■ **Problem statement**:
Restating the data word for word is all that is required.

────────────────────

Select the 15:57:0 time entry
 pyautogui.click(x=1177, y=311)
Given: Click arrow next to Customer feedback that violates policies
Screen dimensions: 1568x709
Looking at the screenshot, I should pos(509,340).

────────────────────

■ **Response to the exercise**:
Select the 15:57:0 time entry
 pyautogui.click(x=1177, y=311)
Given: Click arrow next to Customer feedback that violates policies
Screen dimensions: 1568x709
Looking at the screenshot, I should pos(509,340).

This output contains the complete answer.